Ollie potrebbe non essere stato il miglior chitarrista del mondo, ma di sicuro era tra i primi due.
(John Halsey, batterista dei Patto)
Alla metà degli anni Sessanta, Londra è il centro nevralgico della musica mondiale: Beatles, Rolling Stones, Who, Kinks. Sono gli anni della British Invasion, ma anche quelli del blues revival di Alexis Korner e John Mayall. Tra questi nomi destinati all'Olimpo musicale inizia anche la saga dei misconosciuti Patto, attivi dal 1965 dapprima come Take Five e, in seguito, sotto la sigla Timebox. Sono una piccola band di scarso successo commerciale che viene notata principalmente per i suoi roboanti spettacoli dal vivo, che poco hanno da spartire con le performance dei gruppi inglesi coevi. Il loro chitarrista, il mancino Peter "Ollie" Halsall, si distingue infatti per il suo singolare modo di suonare la sei corde: rapidissimo, istrionico e totalmente imprevedibile. Nato come batterista e abituato pertanto a star dietro le scene, Ollie è un ragazzo schivo e insicuro fuori dal palco, ma pronto a diventare un travolgente intrattenitore appena imbraccia la sua Gibson. Per maturare il suo stile, Halsall decide inoltre di non comprare alcun vinile, così da respingere il potere esercitato all'epoca da due colossi come Jimi Hendrix e Jeff Beck. Al fine di ottenere un suono il più possibile caratteristico si ispira, d'altra parte, ad alcuni sassofonisti (Ornette Coleman, Eric Dolphy) e chitarristi (Django Reinhardt) del mondo jazz. È un espediente rivoluzionario, che non gli basterà, tuttavia, per essere oggi ricordato nelle più acclamate classifiche sui migliori chitarristi della storia del rock. Persino la rivista "Guitar Player" - ovvero la bibbia dei chitarrofili - lo cita di sfuggita in soli due numeri, quando Mike Keneally e Andy Partridge fanno il suo nome nel corso di un'intervista.

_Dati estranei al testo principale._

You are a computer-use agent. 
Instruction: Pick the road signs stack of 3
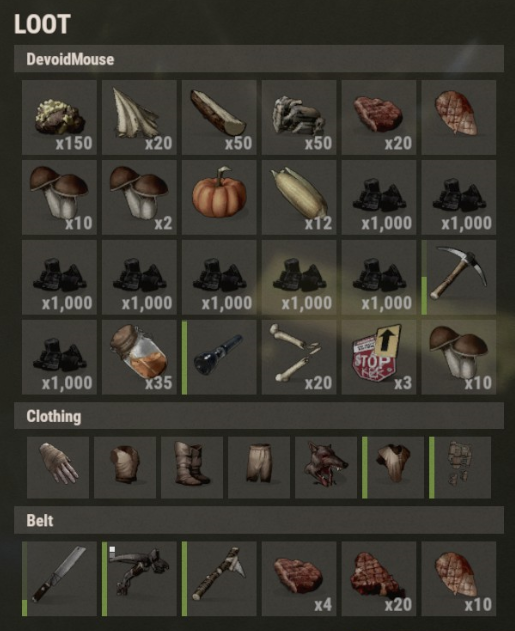tap(379, 357)
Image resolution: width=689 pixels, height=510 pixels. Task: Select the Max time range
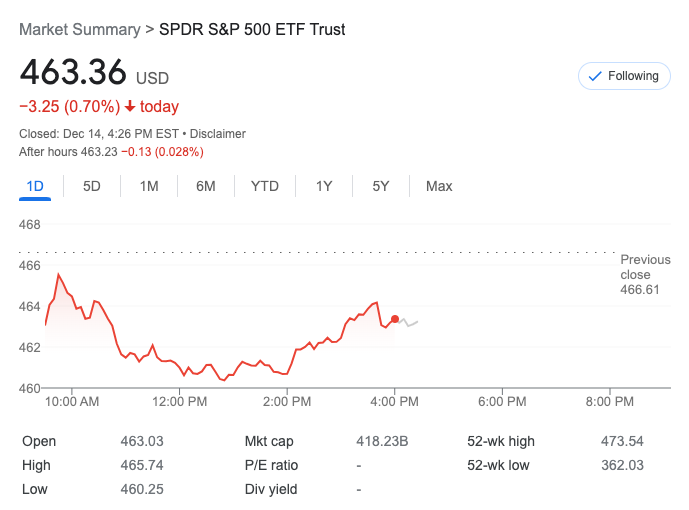439,186
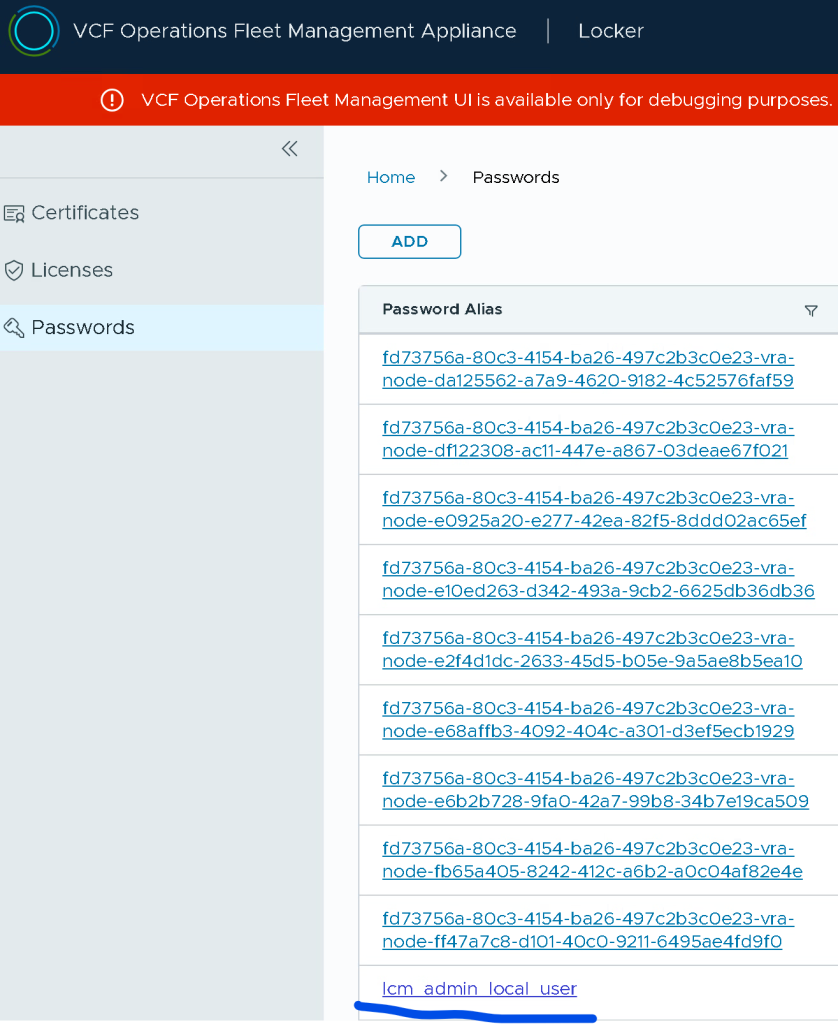The width and height of the screenshot is (838, 1024).
Task: Click the Certificates icon in sidebar
Action: point(14,213)
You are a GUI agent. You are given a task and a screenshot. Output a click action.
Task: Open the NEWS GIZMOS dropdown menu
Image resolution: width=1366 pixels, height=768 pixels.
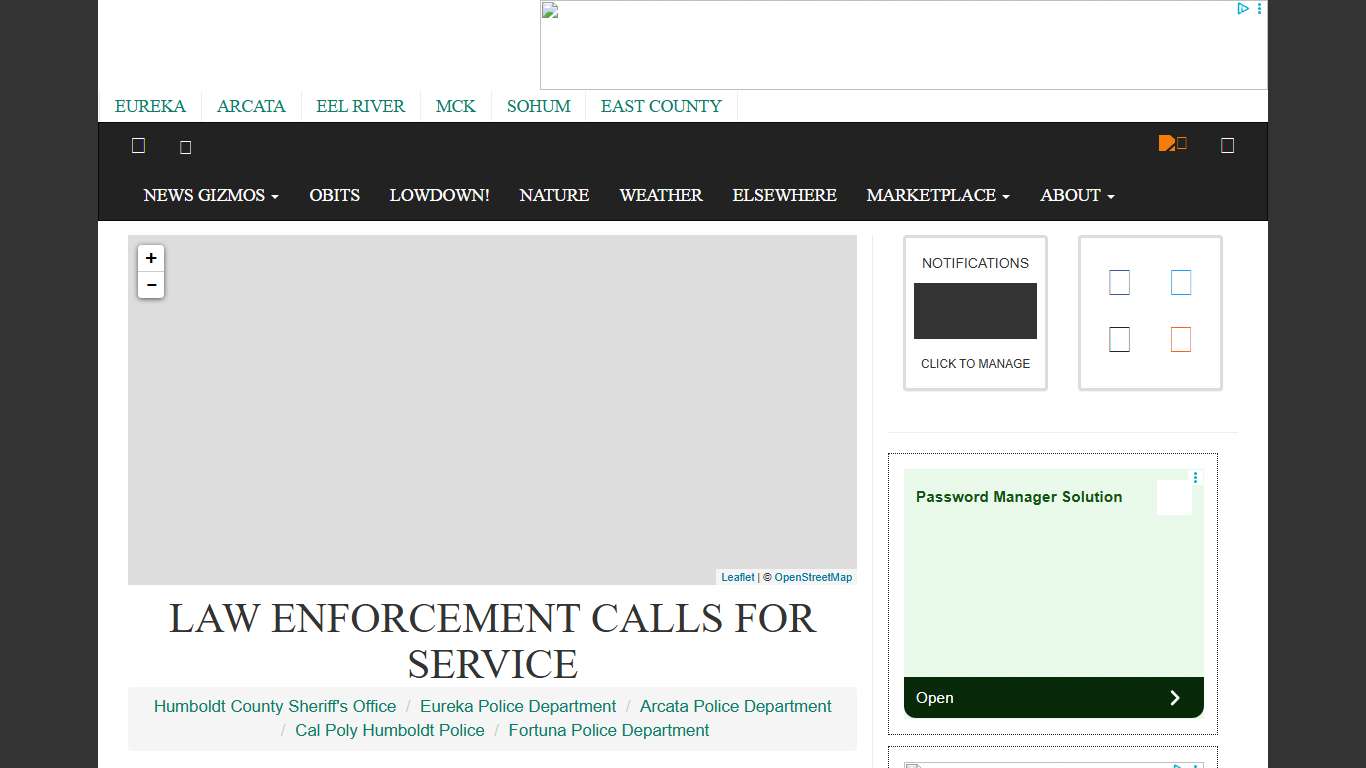(x=210, y=195)
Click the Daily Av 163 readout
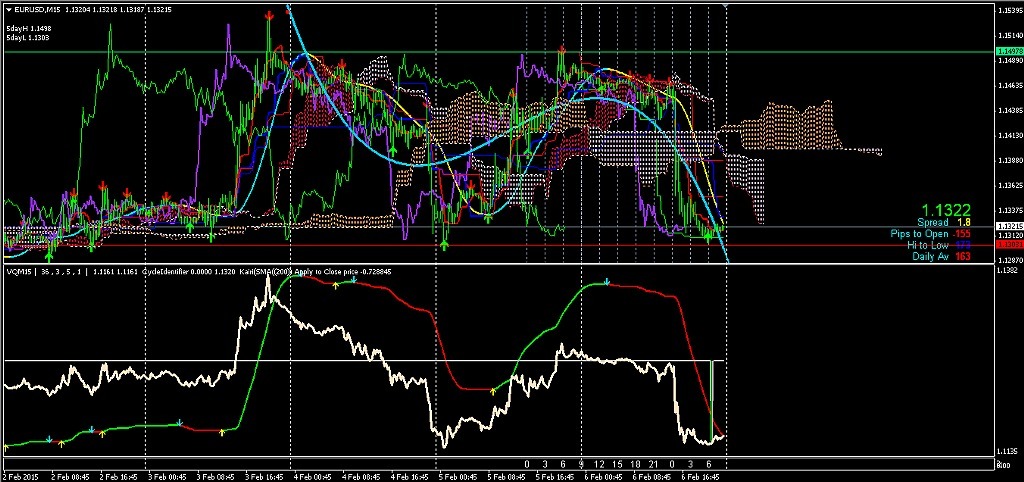The image size is (1024, 482). pos(941,256)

L'evoluzione dei Timebox segue una traiettoria molto simile a quelle delle altre formazioni britanniche del periodo: dopo aver pubblicato una serie di singoli piuttosto radiofonici (tra cui "Soul Sauce" e "Girl Don't Make Me Wait") diventano via via sempre più sperimentali e improvvisativi. Arrivati al punto di rottura, nel 1970 il tastierista Chris Holmes si licenzia e gli altri membri, in crisi di identità, ribattezzano la band prendendo il nome dal vocalist, Mike Patto (all'anagrafe Michael Thomas McCarthy). Quest'ultimo aveva iniziato la sua carriera nel 1965 con i Bo Street Runners, una band r&b in cui figurava anche Mick Fleetwood, lo storico batterista dei Fleetwood Mac. Il cantante aveva trovato pure il tempo di incidere un singolo con i Chicago Line Blues Band ("Shimmy Shimmy Ko Ko Bop") e uno solista ("Can't Stop Talkin' About My Baby") prima di approdare nei Timebox, il cui organico era composto dal bassista Clive Griffiths, il batterista John "Admiral" Halsey e il già citato polistrumentista Ollie Halsall.

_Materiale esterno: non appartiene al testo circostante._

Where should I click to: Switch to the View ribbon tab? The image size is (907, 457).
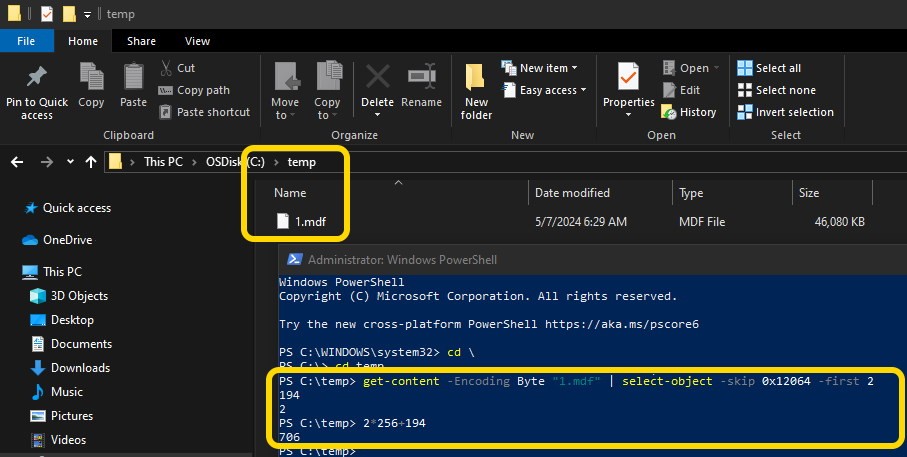[197, 41]
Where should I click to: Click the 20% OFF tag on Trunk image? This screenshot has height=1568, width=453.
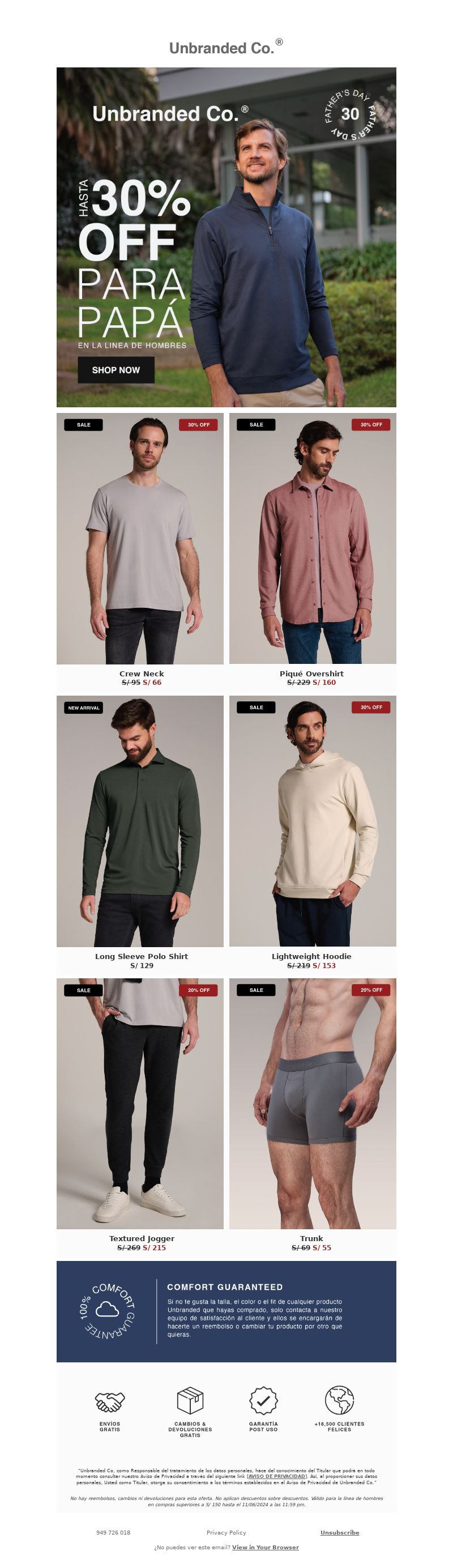(x=371, y=990)
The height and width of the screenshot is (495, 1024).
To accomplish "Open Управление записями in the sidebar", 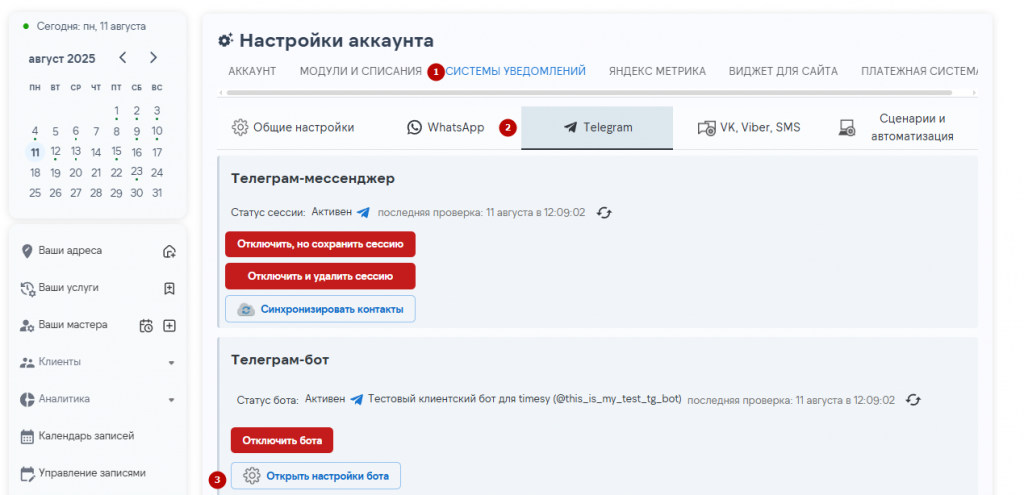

Dopo appena un biennio e otto 45 giri, la Deram si sbarazza del gruppo. Nel 1970 il quartetto firma quindi per la Vertigo e pubblica tre album in altrettanti anni, tutti passati clamorosamente inosservati e dagli scarsissimi esiti commerciali, ma destinati a rimanere nella storia underground per la loro originalità jazz-prog, in cui la voce rauca e bluesy di Mike Patto viene arginata da una eccellente sezione ritmica e dalla fluidità della chitarra e delle tastiere del factotum Ollie Halsall.
Il primo album (Patto, 1970) nonostante la buona produzione di Muff Winwood - nda fratello di Steve, dei Traffic - finisce per vendere appena 5000 copie, complice anche una scarsa promozione del disco della stessa label, che all'epoca è ancora poco conosciuta. Sulle note di presentazione, scritte della stessa band, si può leggere la loro curiosa auto-descrizione: "Il jazz fuso con il rock non è una novità, molte band lo fanno per mezzo degli ottoni, ma non i Patto. Loro sono in quattro e usano la sezione ritmica per modificare gli umori, le sfumature del tempo e cambiare le chiavi musicali". Malgrado la chiara adesione al progressive britannico - come si evince anche da queste liner notes - bisogna nondimeno tenere presente che, rispetto ad altre formazioni coeve (es. Colosseum), i Patto attingono in maggior misura dal vasto serbatoio della black music, un ascendente che ha fortemente caratterizzato il modo di affrontare la musica di questa “unica band di jazz-rock senza fiati” (per rispolverare la bella definizione della stampa inglese dell’epoca). L'armonia di cui parlano, del resto, sembra chiara una volta che si procede all'ascolto: la voce cartavetrata di Mike Patto si amalgama alla perfezione con la fluente chitarra di Ollie Halsall, mentre i frequenti cambi di tempo e i testi intrisi di cinismo sociale donano alle canzoni una patina ancora più caratteristica. La produzione dell’album cattura inoltre la band nel grezzo della sua creazione, permettendo all’ascoltatore di percepire ogni singola sfumatura di questa sensazionale alchimia.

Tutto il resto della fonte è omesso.